REQUIREMENTS>
Identify every line below that contains the word "icon", and copy each of those lines in full.

Page and screen pointing data
## start

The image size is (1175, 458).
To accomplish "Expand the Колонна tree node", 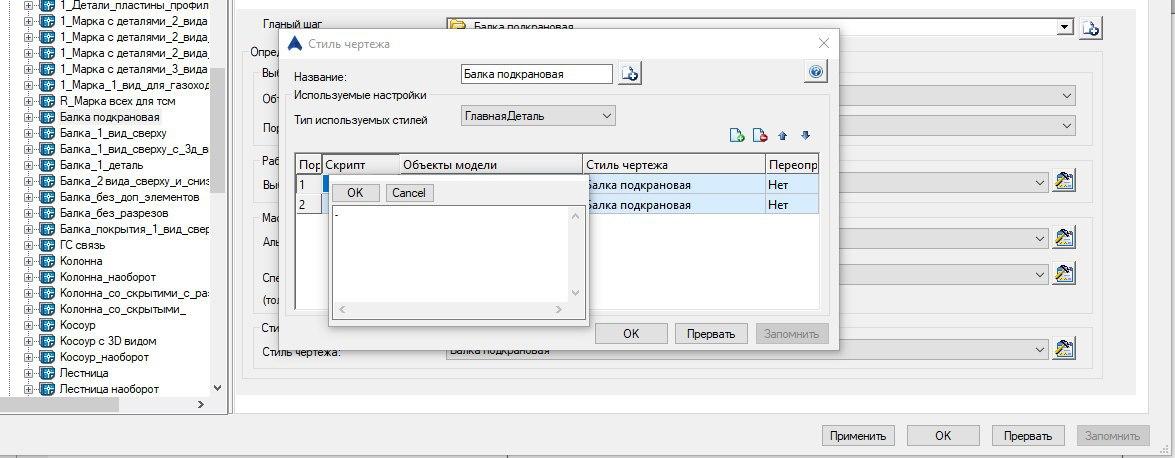I will (29, 261).
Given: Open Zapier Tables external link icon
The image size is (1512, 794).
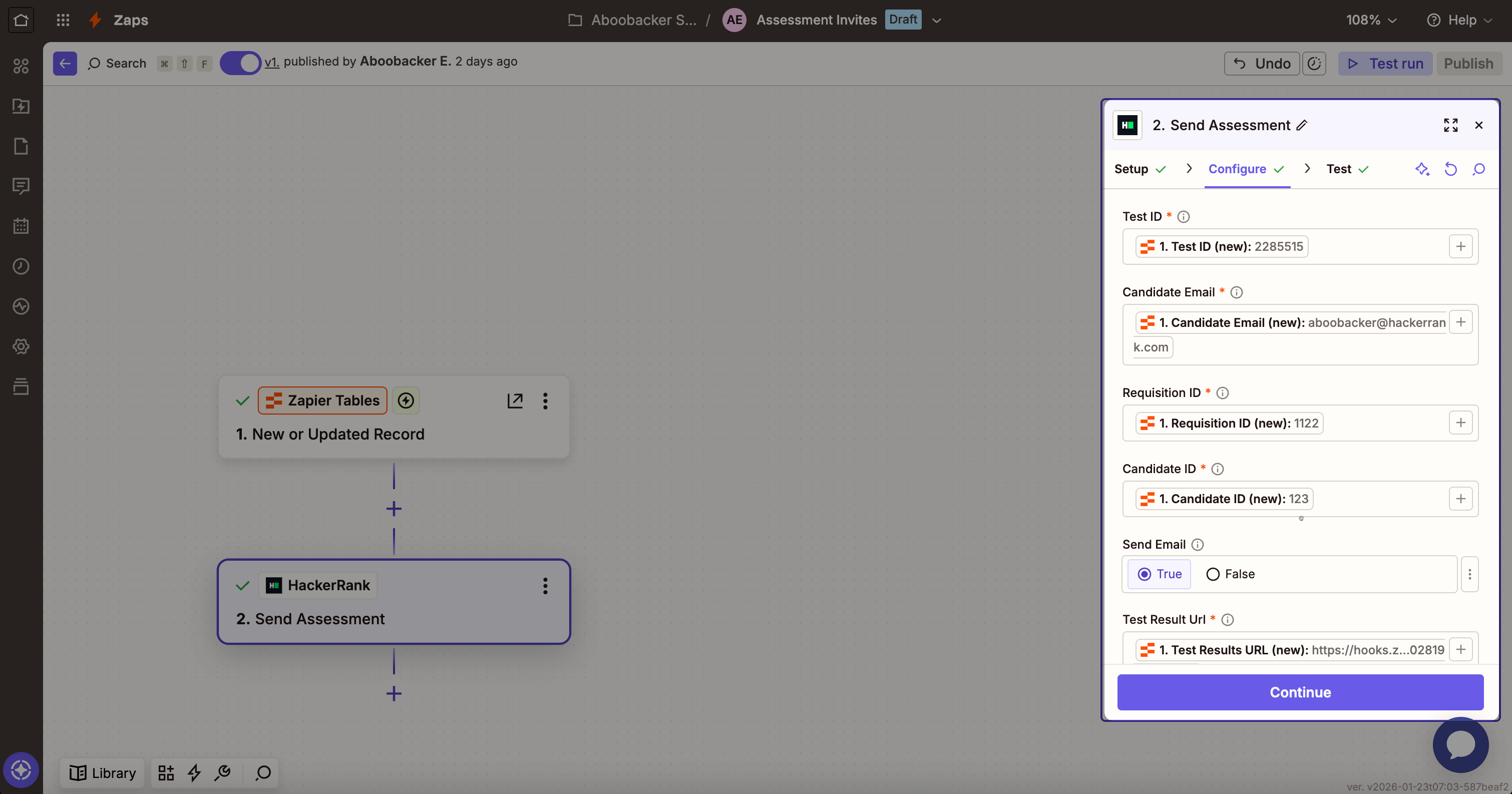Looking at the screenshot, I should point(515,401).
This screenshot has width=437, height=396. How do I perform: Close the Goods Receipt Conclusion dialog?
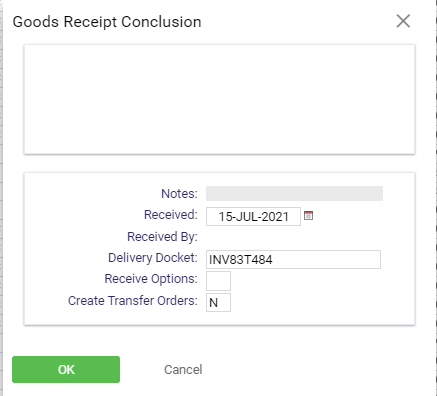(403, 21)
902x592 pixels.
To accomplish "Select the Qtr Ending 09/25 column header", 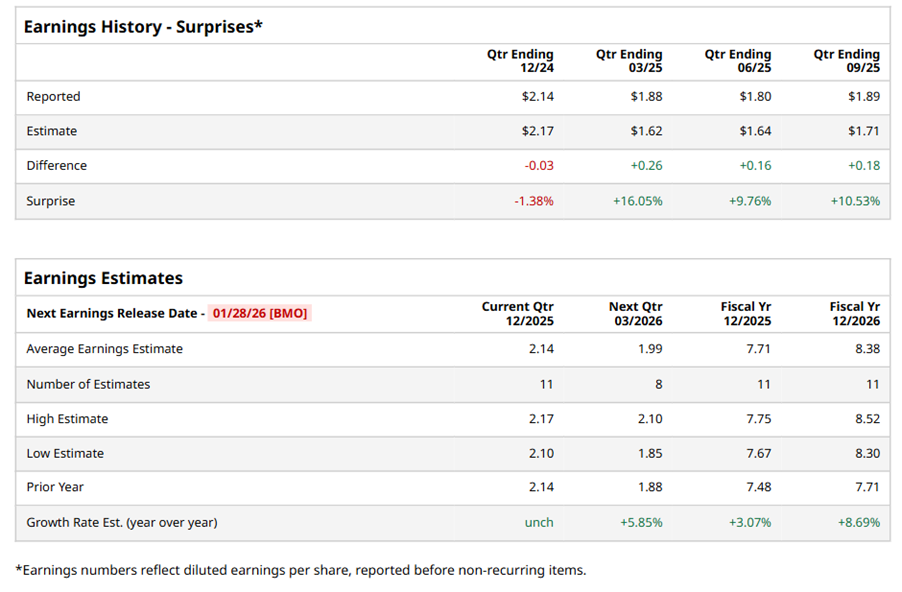I will click(x=846, y=61).
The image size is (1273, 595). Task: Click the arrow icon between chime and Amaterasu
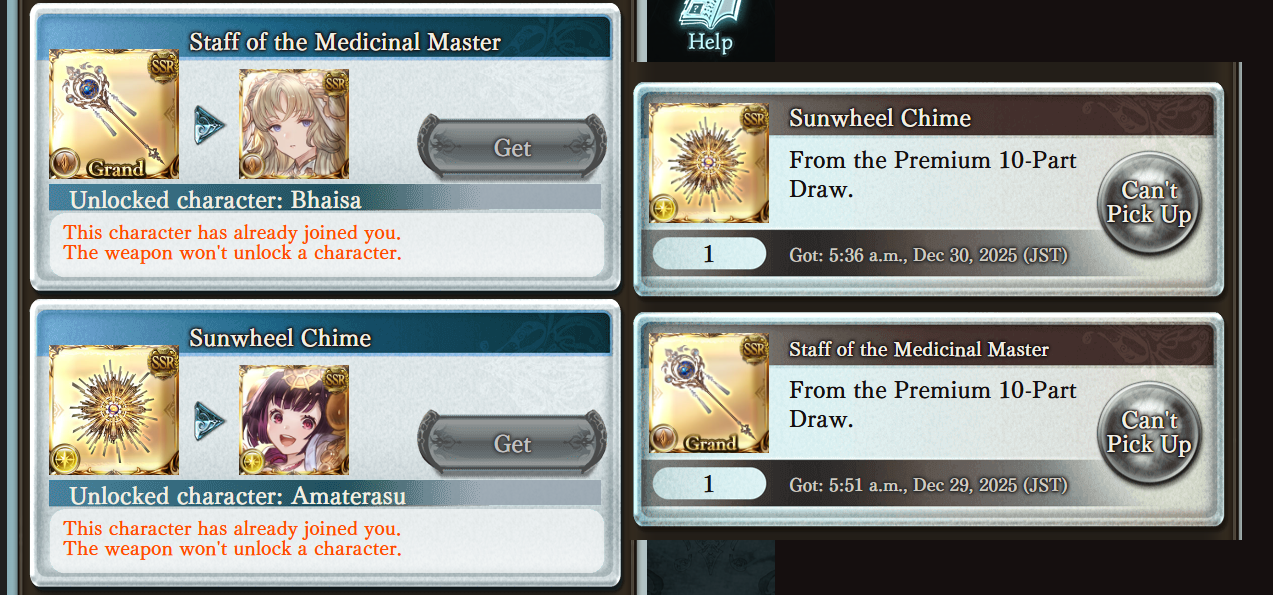(x=209, y=421)
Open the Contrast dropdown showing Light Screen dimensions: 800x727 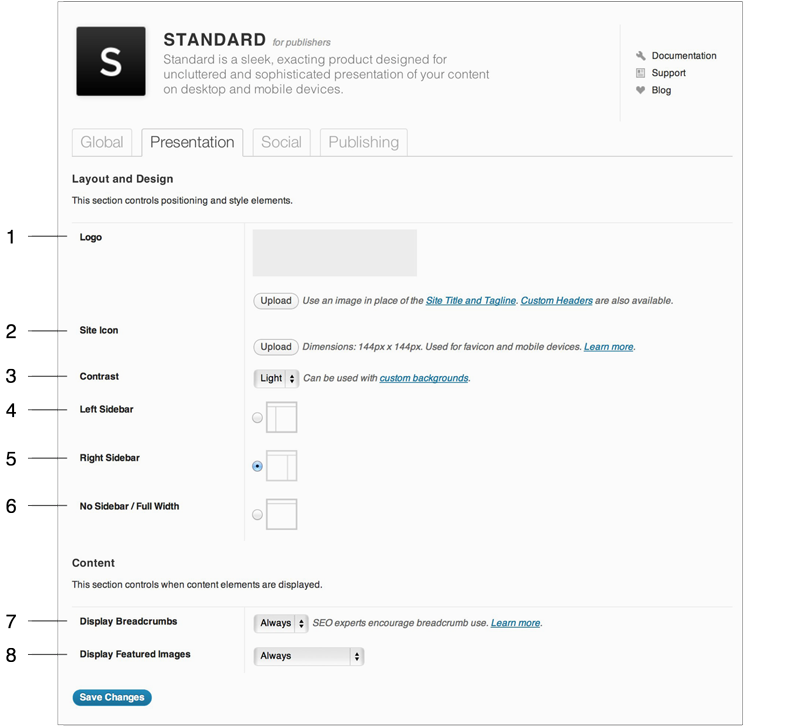point(275,378)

## end

REPLY TO THE TASK>
Given: Open Zapier Tables external link icon
The image size is (1273, 595). Task: Click the arrow icon between chime and Amaterasu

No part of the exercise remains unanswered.